5 Time-Saving Content Creation Tips For Busy Entrepreneurs

Tell me, is it a trend? A new look you’re trying out? I’m talking about all the hats you’re wearing as a business owner. Not that they don’t look chic on you, but when you’re a solo entrepreneur, wearing all the hats and doing all the things, time is tight. Very tight!

Being busy is no bad thing: it suggests the business is going well, but it also means you have very little time to focus on your marketing, especially your social media marketing. I’m amazed by every single one of you business owners, and I want to give you the help you deserve by sharing some of my surefire content creation ideas. These tried and tested methods will have you saving time and maintaining productivity.

Create Content Themes

Content themes are topics or categories related to your business: your brand identity, values and business story, which ensure you stay on message in your social media (and all other) comms. Typically you have between 4-6 overall themes, and you can develop sub-topics beneath each one. Let me give you an example: imagine you’re a business coach; you may have the following themes for your business – 

  • Entrepreneurship
  • Productivity
  • Career development
  • Business growth

…but that’s just the start. Create sub-topics from each, and you’ll soon have a map of content themes that help with that dreaded blank page, i.e. 

  • Entrepreneurship
    • Portfolio careers
  • Productivity
    • Time management
  • Career development
    • Networking
  • Business growth
    • Growth mindset

Get the drift? A good old brainstorming session is the best place to start. Start by creating post-it notes, cue cards or even a text doc of those top-level themes, then break them down further.

Create a Content Bank

A content bank is a safe place where you keep all the random content ideas that pop into your head throughout the day. Content gold can strike anywhere – in the shower, on the commute, or inspired by talking to others. What’s important is being able to capture it quickly with an easy way of referring back when the time comes to plan social media content. For me, this means keeping a Google doc up-to-date, but you can use whatever system works for you – the notes section on your phone, Evernote, Trello or simply a well-thumbed notepad.

Create Templates

Use templates wherever possible. This means you don’t have to create content from scratch. You can get these from online graphic designing tools, such as Canva (where you can create a brand kit to make things quicker), a graphic designer or a subscription company such as yourtemplateclub.com.

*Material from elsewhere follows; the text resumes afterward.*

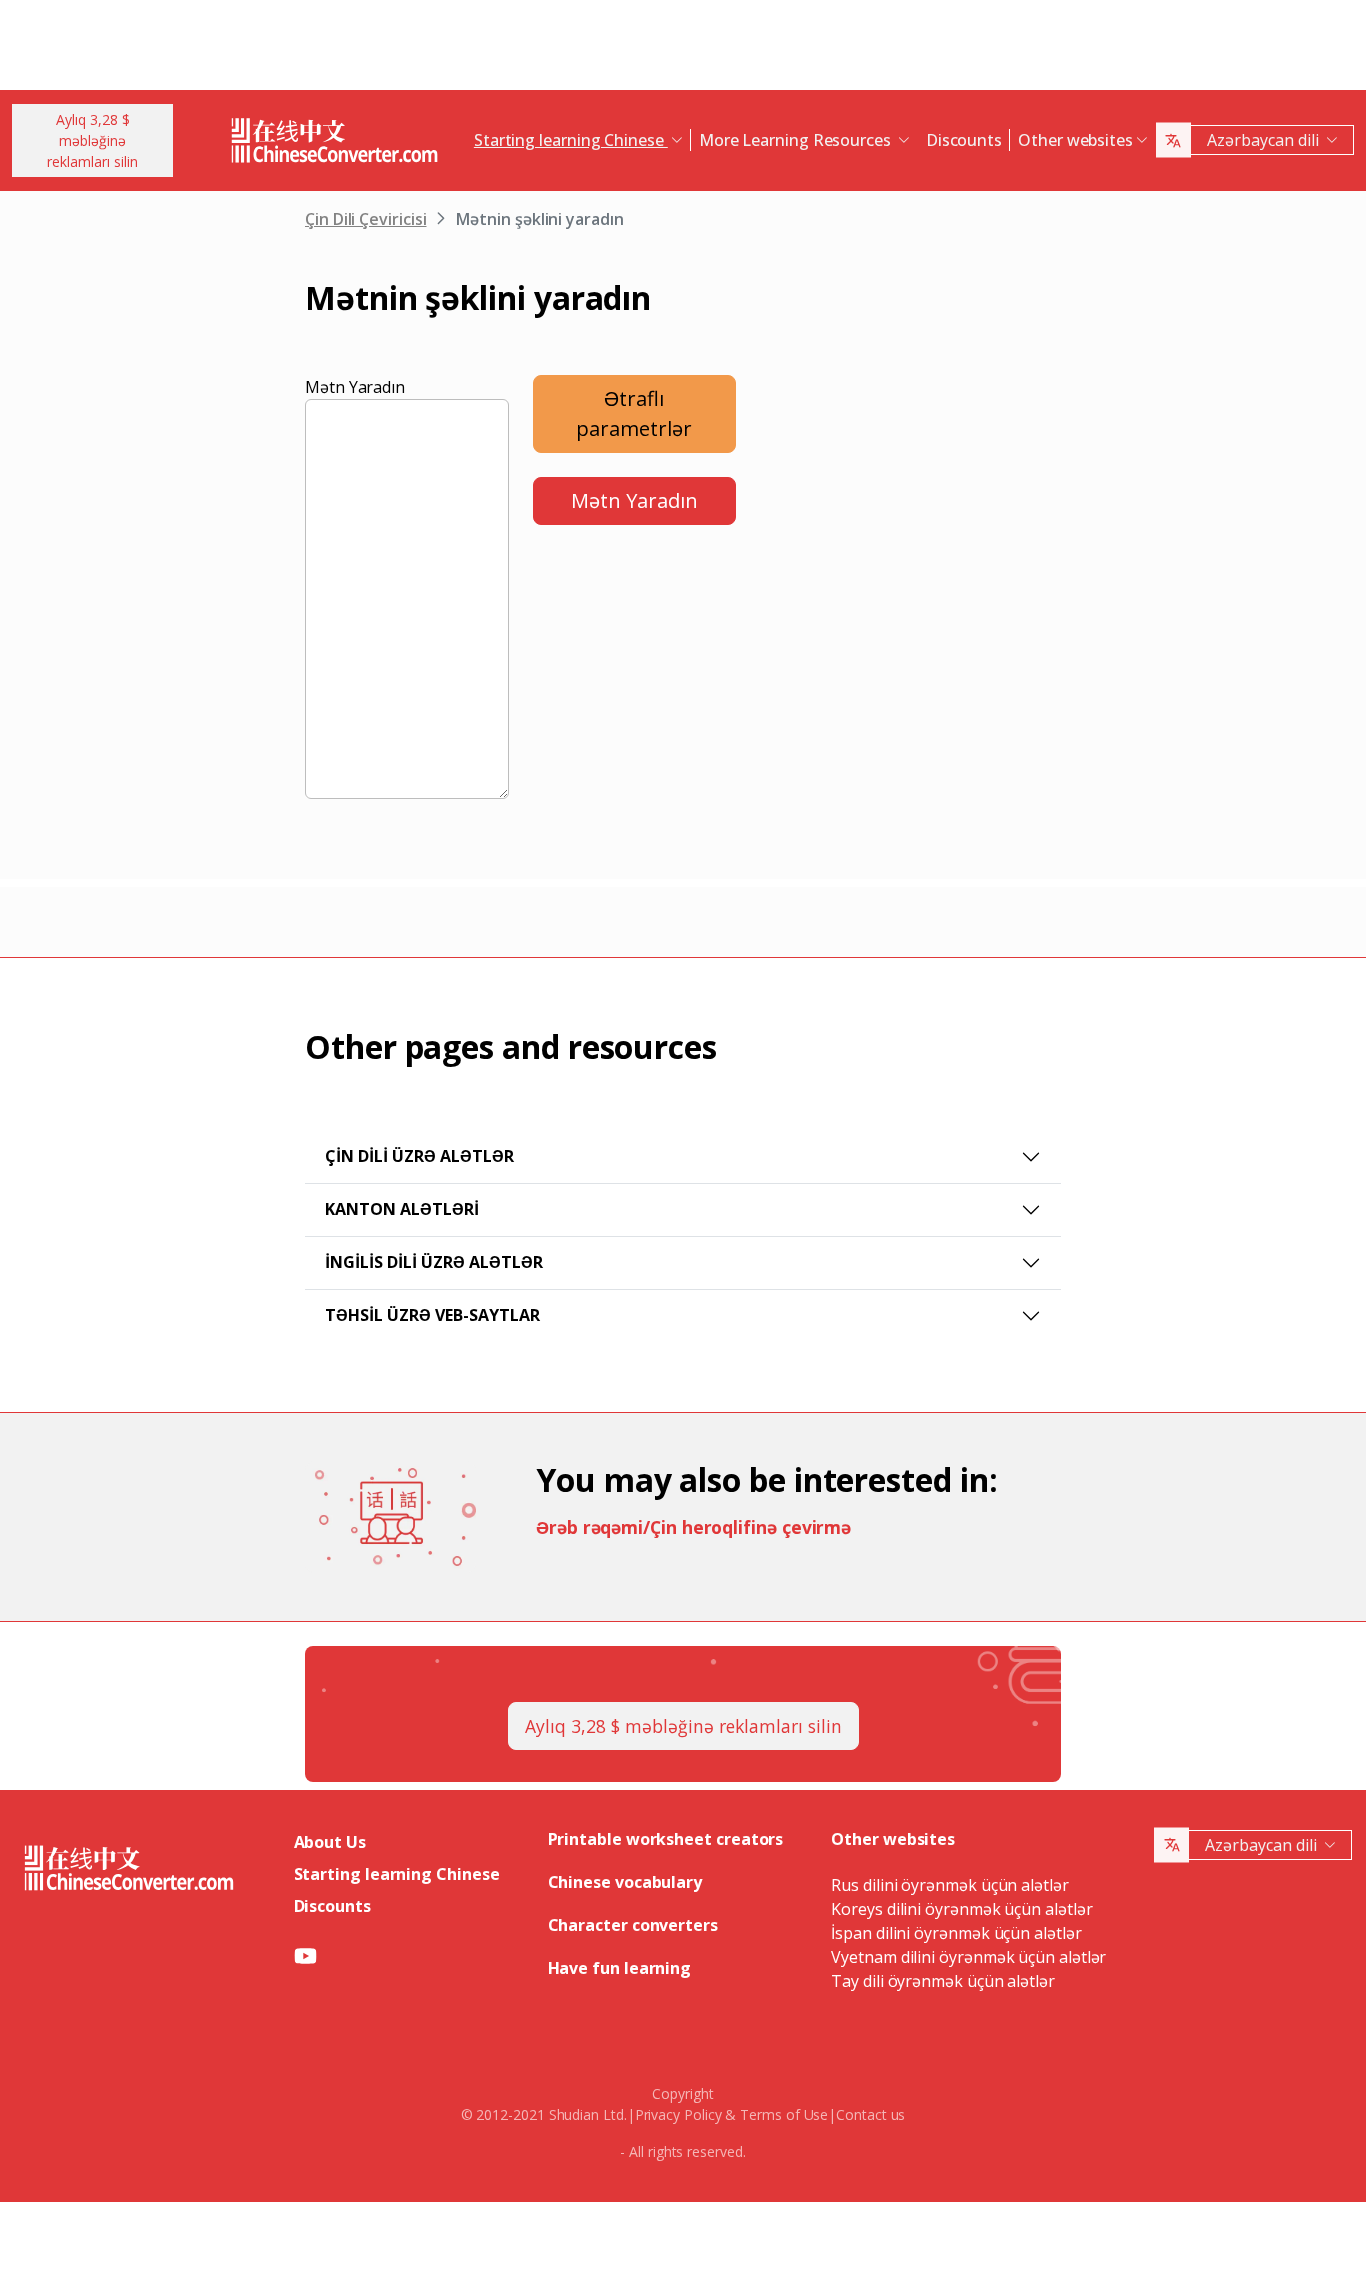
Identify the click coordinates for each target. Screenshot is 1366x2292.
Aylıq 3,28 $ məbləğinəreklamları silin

I would suggest having a variety of templates ready for carousel posts, static posts, quotes, video covers and stories. That way, you can simply add your content and images quickly, with no time-consuming design necessary.

Reuse Your Existing Content

I have a friend whose mum, in a very frugal 1980s way, used to serve her family YMCA for dinner – Yesterday’s Muck Cooked Again. It was her way of stretching out a bit of meat or a casserole into 2 or 3 more dinners. Why am I telling you this? Well, as much as it’s a reminder of how far we’ve come in culinary terms (thank god for Masterchef), it’s a good lesson for us content creators. 

Far from me saying your existing content is muck (it’s not, it’s manna from heaven), the same repurposing can be done with that long piece of content you spent ages agonising over. Turn that long-form piece into little social portions, and you’ll really be maximising its potential. Here are some examples: 

  • Turn that webinar into a blog post.
  • Make that blog post into a reel.
  • Transform your IGTV video into a TikTok short.
  • Repurpose your TikTok into a newsfeed post.
  • Repost that top-performing newsfeed post from last year into a new one.

See what I’m doing here? Don’t scrabble to find new content all the time – pick content at the top of your content pyramid (long-form content) and slice and dice. Content à la mode, cooked two ways.

Content Batching

You may be forgiven for thinking I’m sticking to the culinary theme here, but I’m not. When I talk about ‘batching’, I’m not talking about family meal planning here; I’m talking about content creation. Content batching is a productivity technique where you create all of your captions or visual content during a set period of time. For example, instead of spending an hour planning, creating, and publishing one Instagram post, you’ll spend that hour writing or “batching” an entire week of posts in one go.

I time-block every Monday afternoon for content creation, which helps me get ahead of the game.